TASK: Locate the lines of the listing below that hold "button", then copy each of them.
(PROVIDED ENTRIES Opens)
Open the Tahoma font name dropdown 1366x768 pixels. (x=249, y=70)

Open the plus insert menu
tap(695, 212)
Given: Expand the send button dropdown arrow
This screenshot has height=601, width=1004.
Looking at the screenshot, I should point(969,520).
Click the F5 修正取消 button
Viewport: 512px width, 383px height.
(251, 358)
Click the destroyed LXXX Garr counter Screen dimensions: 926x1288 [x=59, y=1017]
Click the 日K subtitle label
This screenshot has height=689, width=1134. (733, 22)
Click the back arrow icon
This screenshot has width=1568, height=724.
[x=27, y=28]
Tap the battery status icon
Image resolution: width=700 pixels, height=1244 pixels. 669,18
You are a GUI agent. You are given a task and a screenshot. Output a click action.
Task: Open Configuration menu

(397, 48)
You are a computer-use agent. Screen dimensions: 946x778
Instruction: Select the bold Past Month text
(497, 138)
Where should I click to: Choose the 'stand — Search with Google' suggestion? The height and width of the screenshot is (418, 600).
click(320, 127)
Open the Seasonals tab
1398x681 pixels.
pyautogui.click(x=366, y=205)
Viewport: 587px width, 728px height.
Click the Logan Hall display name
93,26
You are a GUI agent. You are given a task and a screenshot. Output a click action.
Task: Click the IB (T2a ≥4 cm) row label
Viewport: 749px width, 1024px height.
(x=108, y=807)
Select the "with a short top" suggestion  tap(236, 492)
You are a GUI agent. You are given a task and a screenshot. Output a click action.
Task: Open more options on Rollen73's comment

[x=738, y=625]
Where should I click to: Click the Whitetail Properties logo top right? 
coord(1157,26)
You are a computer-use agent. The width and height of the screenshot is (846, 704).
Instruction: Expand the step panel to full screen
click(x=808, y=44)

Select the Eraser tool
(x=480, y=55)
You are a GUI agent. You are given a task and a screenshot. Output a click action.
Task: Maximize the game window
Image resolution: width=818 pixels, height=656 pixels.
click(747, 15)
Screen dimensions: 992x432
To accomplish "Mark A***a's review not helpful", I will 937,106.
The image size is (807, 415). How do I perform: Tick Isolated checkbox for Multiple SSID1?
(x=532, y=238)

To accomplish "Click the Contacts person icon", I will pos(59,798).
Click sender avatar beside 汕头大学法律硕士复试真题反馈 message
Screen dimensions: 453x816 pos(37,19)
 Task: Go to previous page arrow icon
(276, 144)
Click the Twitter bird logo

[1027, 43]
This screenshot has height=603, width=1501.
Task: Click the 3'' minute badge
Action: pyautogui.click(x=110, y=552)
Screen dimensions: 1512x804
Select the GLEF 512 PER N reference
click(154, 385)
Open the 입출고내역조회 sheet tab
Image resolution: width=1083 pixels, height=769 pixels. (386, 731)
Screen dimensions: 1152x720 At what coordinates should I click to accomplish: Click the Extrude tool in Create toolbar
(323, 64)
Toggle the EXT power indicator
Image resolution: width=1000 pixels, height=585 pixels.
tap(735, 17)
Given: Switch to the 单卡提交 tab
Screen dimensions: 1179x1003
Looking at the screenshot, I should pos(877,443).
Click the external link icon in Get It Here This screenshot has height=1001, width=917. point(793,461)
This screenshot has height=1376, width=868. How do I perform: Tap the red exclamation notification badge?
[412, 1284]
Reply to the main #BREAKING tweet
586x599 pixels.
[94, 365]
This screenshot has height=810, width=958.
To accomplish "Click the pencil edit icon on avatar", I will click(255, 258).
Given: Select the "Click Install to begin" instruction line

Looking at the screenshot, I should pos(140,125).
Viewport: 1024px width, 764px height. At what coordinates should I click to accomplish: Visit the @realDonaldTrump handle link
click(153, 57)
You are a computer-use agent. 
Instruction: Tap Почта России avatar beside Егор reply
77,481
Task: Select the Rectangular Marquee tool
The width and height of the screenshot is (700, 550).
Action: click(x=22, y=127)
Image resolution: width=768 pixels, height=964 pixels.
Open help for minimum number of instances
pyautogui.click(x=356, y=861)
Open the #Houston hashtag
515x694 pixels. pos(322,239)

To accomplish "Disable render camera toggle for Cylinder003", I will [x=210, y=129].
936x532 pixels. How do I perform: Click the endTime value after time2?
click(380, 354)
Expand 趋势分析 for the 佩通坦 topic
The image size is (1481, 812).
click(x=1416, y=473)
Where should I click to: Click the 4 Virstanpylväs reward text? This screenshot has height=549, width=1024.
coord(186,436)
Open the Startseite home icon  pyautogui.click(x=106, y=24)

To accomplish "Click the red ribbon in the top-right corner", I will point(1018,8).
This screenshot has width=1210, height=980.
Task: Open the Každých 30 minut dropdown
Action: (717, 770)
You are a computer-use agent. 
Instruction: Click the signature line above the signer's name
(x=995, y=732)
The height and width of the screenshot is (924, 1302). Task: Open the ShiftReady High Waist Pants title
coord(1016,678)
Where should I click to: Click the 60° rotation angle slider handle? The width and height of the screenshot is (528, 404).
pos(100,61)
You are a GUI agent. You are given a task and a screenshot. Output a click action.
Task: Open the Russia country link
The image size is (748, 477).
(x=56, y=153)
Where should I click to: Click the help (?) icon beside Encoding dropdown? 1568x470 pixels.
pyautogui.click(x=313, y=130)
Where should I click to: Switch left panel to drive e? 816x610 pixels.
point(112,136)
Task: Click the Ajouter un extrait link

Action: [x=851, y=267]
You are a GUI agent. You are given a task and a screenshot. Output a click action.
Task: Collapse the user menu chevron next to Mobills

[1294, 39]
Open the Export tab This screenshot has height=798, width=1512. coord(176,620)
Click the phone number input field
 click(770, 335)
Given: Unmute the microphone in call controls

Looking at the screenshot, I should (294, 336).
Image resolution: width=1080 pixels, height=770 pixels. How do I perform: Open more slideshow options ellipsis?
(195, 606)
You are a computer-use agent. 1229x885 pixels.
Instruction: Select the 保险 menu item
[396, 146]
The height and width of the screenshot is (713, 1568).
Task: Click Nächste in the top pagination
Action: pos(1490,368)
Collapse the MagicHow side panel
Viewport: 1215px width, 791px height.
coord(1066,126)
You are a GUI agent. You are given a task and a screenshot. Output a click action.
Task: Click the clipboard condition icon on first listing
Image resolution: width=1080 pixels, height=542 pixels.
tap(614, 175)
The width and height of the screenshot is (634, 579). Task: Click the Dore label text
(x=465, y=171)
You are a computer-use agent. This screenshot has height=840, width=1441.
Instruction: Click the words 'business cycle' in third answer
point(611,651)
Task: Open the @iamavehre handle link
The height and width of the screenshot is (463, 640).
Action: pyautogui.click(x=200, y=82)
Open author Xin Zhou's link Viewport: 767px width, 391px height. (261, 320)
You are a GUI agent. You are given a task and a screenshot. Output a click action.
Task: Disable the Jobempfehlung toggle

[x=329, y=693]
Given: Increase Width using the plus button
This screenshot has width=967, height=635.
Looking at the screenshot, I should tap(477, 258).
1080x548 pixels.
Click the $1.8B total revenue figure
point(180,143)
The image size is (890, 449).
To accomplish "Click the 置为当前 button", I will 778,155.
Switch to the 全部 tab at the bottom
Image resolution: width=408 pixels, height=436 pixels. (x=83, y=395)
(PROVIDED ENTRIES Closes)
RESULT:
Given: Expand the send button dropdown arrow
Click the F5 修正取消 button
Given: Increase Width using the plus button
To accomplish "Click the 置为当前 button", I will 778,155.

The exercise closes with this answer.